Study: Autism likely begins during pregnancy

The AP reports that a small postmortem study published in the New England Journal of Medicine suggests that autism begins in the latter part of pregnancy. The study “examined brains from children who died found abnormal patterns of cell growth in” children with autism.

These “clusters of disorganized brain cells were discovered in tissue samples from brain regions important for regulating social functioning, emotions and communication,” all areas that are problematic for youngsters with autism.

What’s more, “the abnormalities were found in 10 of 11 children with autism, but in only one of 11 children without the disease.”

Bloomberg News reports that the study’s “findings also suggested that the disruption of cell development in the brain probably occurred in the second and third trimesters … said” Eric Courchesne, PhD, director of the University of California at San Diego’s Autism Center of Excellence, “in a telephone interview.” Courchesne is one of the study’s senior authors.
+ + +
- [Tasks for this exercise]:
1. Decide whether each statement agrees with the report on the autism study above: (a) The abnormalities were found in all 11 children with autism. (b) The clusters of disorganized brain cells came from regions important for regulating social functioning, emotions and communication. (c) Eric Courchesne is one of the study’s senior authors. For each, answer yes or no and quote the words of the report that decide it.
2. Write the next part of the report on the autism study, picking up after its final sentence.

- [Information shown]:
+ + +
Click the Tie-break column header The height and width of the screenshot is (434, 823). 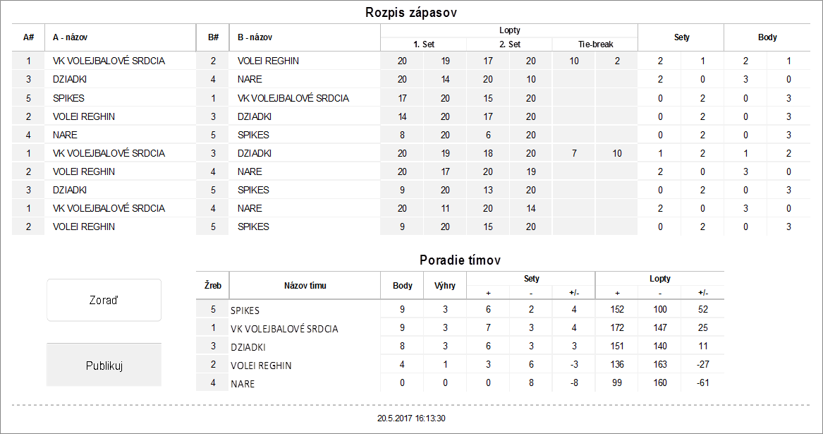click(x=595, y=44)
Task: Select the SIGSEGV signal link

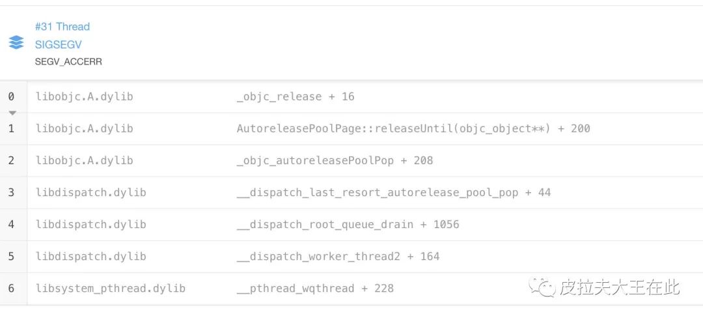Action: click(59, 44)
+ + +
- [Answers given]:
1.
(a) No: "the abnormalities were found in 10 of 11 children with autism, but in only one of 11 children without the disease."
(b) Yes: "clusters of disorganized brain cells were discovered in tissue samples from brain regions important for regulating social functioning, emotions and communication"
(c) Yes: "Courchesne is one of the study’s senior authors."

2.
U-T San Diego reports that finding signs of brain abnormalities in children with autism “is important because previous studies of adult brains may have missed childhood abnormalities, the study said.”

Children with autism have enlarged brains, but that “overgrowth disappears by adulthood.”

Thomas Insel, MD, director of the National Institute of Mental Health, which sponsored the research, “said the study ‘highlights the critical need’ for autopsy brain tissue to gain a better understanding of autism.”

It may turn out that autism is caused by an aberrant pattern of genetic activity that can be prevented, Menon said.